[EXERCISE GOAL]: Reproduce the lines in the stretch from the start through the line containing "click(x=338, y=60)", substituting "drop-down list" for "dropdown" and leaving everything else unchanged.

[THE RECORDS]:
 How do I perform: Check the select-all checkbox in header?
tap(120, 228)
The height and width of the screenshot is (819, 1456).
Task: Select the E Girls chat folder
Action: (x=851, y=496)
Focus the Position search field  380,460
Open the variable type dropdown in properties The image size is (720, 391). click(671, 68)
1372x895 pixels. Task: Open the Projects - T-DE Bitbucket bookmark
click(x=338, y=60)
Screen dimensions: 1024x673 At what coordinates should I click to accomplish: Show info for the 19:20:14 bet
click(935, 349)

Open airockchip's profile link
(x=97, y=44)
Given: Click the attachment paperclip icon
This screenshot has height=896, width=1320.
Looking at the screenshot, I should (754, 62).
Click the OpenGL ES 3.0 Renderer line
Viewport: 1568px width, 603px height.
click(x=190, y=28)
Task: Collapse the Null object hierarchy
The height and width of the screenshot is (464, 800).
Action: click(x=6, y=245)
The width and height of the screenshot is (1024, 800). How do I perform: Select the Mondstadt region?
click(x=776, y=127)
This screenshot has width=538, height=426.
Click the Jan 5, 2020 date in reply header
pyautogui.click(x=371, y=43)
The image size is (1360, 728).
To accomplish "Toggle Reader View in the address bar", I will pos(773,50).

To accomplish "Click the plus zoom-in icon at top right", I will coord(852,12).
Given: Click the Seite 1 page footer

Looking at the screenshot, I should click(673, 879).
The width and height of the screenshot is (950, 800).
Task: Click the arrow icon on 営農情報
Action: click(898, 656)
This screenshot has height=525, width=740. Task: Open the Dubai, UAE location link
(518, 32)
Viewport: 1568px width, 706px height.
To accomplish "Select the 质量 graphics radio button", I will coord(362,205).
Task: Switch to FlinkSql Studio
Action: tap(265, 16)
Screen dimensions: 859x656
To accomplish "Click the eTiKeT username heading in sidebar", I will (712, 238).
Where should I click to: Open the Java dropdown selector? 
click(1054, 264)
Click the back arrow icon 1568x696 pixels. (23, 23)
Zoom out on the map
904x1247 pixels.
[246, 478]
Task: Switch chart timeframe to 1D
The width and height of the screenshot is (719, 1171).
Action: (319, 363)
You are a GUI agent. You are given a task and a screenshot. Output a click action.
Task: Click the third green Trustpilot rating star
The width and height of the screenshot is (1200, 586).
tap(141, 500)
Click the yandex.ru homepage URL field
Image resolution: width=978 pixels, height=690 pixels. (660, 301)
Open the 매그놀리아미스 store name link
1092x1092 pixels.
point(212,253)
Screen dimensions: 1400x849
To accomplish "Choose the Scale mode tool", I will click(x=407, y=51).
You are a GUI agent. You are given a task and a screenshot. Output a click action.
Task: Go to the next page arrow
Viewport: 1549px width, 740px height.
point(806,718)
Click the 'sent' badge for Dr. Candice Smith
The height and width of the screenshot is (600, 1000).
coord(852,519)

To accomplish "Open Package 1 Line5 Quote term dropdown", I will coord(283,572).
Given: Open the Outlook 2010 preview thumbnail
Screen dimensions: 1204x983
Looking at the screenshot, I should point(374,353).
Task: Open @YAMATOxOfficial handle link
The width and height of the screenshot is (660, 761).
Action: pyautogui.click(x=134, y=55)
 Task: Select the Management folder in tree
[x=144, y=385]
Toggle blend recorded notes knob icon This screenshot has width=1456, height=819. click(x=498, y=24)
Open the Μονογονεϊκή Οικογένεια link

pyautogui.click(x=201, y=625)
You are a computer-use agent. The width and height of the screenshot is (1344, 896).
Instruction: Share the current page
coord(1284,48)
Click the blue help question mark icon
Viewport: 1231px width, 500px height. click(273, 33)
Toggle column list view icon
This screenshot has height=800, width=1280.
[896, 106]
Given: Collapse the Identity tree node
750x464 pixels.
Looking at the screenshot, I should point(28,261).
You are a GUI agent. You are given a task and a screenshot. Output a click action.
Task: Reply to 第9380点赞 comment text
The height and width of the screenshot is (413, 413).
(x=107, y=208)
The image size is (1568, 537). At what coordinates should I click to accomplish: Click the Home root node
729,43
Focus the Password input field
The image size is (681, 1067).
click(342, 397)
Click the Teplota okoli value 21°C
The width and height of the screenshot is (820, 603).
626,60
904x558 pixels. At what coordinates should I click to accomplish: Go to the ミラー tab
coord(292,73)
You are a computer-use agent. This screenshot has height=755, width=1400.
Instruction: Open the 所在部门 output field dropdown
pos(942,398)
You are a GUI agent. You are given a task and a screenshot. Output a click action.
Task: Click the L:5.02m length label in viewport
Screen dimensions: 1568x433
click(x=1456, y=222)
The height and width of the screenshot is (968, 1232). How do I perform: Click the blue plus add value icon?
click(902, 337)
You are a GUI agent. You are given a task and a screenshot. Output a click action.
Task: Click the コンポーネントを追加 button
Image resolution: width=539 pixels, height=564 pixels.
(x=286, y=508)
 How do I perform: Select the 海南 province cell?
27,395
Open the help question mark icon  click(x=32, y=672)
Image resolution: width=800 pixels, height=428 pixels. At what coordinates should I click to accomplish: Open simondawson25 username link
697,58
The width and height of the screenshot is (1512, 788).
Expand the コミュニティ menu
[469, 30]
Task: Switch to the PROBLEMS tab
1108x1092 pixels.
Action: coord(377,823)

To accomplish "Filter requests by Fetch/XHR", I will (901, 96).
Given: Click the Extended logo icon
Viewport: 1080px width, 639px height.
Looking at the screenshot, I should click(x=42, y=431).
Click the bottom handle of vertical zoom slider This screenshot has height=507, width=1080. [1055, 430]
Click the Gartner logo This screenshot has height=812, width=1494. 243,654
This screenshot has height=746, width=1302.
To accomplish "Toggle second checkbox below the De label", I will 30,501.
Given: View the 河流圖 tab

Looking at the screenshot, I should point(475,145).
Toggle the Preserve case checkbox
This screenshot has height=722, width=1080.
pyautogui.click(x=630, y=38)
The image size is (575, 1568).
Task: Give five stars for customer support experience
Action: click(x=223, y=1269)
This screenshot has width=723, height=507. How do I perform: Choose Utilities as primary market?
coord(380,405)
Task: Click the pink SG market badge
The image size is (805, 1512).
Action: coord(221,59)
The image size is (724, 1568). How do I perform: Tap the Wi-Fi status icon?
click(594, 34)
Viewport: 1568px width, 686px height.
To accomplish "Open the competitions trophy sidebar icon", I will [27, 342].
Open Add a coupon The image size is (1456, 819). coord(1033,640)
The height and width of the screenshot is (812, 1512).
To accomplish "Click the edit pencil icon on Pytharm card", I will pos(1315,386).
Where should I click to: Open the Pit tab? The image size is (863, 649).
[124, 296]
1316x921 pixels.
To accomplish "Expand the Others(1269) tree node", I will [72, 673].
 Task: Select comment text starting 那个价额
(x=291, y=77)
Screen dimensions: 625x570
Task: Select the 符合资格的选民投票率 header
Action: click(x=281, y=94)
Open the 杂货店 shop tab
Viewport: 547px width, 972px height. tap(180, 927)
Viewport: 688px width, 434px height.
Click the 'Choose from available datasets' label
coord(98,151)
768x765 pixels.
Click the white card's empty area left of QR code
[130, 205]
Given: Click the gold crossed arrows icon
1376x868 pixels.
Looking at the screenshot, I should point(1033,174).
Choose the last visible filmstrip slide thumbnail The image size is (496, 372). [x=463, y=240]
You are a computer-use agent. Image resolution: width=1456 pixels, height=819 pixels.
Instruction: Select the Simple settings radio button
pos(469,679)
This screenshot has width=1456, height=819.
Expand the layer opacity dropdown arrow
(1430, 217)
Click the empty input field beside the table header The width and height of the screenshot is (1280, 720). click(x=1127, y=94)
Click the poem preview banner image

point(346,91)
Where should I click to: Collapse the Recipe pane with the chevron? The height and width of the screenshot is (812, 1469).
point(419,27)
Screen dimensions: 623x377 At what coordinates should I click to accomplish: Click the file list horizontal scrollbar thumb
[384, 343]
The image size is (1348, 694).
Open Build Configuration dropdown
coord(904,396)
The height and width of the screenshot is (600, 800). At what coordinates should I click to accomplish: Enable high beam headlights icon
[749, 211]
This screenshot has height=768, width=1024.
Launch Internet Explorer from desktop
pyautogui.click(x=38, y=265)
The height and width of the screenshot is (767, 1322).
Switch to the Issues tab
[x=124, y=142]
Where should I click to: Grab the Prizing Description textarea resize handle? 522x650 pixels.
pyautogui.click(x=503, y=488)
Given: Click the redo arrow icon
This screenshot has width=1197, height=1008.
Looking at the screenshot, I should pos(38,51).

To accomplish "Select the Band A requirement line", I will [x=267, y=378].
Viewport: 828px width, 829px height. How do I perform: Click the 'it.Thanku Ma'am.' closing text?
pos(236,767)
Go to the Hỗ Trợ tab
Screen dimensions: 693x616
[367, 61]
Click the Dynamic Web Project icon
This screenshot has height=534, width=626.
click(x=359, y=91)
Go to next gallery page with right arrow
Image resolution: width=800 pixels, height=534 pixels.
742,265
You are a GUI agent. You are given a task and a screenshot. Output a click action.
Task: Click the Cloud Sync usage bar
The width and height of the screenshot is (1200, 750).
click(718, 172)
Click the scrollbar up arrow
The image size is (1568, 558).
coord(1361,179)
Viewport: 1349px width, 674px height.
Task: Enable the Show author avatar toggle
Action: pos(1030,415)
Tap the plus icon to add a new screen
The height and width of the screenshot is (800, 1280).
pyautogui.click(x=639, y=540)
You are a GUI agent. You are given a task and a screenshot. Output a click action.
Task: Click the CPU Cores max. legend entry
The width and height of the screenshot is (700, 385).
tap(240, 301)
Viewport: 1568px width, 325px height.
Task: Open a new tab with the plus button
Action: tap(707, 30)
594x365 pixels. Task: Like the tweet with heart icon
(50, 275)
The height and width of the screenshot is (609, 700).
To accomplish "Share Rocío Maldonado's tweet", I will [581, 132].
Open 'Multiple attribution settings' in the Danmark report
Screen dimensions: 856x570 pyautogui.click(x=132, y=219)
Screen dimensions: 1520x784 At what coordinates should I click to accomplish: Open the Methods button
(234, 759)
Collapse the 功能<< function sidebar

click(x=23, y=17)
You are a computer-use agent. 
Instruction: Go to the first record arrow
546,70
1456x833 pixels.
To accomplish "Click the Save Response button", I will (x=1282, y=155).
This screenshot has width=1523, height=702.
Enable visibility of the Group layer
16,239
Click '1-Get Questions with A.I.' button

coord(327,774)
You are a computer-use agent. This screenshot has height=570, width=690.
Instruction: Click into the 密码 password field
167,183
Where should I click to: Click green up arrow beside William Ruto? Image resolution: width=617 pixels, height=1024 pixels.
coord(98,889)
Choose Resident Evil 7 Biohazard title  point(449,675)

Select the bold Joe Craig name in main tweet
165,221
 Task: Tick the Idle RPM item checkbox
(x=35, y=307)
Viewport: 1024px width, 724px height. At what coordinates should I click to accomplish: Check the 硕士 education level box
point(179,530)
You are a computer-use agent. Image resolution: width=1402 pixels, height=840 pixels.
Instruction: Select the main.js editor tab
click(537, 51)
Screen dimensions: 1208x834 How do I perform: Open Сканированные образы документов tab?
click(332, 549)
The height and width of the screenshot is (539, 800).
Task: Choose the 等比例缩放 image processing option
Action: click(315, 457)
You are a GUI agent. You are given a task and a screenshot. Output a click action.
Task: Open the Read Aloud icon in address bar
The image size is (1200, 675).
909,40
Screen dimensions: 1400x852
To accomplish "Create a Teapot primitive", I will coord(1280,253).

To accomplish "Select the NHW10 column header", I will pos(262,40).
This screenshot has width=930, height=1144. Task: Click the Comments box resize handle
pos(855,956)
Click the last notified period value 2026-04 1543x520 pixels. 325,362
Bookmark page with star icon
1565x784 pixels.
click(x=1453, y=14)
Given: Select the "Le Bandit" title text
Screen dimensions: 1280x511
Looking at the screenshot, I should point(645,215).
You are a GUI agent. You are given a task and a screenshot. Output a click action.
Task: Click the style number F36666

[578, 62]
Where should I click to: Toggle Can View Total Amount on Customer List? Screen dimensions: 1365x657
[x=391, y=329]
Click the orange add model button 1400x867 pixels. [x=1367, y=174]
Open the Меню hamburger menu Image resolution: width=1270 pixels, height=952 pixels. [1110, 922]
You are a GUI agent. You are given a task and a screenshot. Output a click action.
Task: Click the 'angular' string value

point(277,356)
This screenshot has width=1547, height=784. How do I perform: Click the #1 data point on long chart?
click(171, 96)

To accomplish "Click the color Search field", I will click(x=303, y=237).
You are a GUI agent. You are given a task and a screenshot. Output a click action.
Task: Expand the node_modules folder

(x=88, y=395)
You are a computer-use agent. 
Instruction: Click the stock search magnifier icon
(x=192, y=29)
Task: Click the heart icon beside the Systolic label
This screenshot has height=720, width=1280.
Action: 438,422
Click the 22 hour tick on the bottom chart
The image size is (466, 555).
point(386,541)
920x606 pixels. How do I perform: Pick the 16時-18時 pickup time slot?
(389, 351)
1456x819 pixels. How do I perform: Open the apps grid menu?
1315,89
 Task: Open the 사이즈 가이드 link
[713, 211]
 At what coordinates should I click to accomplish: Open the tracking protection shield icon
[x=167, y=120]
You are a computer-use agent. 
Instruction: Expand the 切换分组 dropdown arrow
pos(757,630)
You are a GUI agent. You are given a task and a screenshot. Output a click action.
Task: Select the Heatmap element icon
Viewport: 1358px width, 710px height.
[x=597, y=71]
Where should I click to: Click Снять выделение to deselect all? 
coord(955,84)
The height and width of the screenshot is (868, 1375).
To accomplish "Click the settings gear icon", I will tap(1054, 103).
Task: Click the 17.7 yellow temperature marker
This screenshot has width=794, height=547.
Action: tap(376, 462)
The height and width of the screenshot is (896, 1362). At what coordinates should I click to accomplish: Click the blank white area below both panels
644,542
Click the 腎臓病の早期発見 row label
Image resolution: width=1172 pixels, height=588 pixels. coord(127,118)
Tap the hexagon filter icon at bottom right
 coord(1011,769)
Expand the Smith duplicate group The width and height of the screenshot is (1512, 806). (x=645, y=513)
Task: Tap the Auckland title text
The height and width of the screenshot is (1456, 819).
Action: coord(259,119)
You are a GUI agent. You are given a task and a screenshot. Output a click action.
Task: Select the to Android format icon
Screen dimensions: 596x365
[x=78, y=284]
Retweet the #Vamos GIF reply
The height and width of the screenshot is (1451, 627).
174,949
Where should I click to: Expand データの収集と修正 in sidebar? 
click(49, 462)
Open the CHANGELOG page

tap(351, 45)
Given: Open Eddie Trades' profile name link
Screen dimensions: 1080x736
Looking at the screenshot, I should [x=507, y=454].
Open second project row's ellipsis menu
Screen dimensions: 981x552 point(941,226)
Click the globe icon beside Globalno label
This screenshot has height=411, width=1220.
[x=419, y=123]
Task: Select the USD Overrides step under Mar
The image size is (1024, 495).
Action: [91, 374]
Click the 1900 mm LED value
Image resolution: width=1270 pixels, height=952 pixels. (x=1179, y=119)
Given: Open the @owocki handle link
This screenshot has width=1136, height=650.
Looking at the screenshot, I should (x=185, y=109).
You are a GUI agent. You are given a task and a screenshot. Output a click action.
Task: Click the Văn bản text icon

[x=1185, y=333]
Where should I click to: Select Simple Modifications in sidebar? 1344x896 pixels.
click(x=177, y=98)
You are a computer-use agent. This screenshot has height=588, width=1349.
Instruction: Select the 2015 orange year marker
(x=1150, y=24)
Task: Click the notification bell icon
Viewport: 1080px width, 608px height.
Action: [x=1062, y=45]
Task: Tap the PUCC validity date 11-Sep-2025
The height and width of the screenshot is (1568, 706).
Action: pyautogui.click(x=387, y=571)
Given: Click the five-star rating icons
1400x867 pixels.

[SOLUTION FOR THIS TASK]:
 How do I perform: Check the select-all checkbox in header?
tap(120, 228)
The height and width of the screenshot is (819, 1456).
Task: Select the E Girls chat folder
Action: (x=851, y=496)
Focus the Position search field  380,460
Open the variable type drop-down list in properties The image size is (720, 391). click(671, 68)
1372x895 pixels. Task: Open the Projects - T-DE Bitbucket bookmark
click(x=338, y=60)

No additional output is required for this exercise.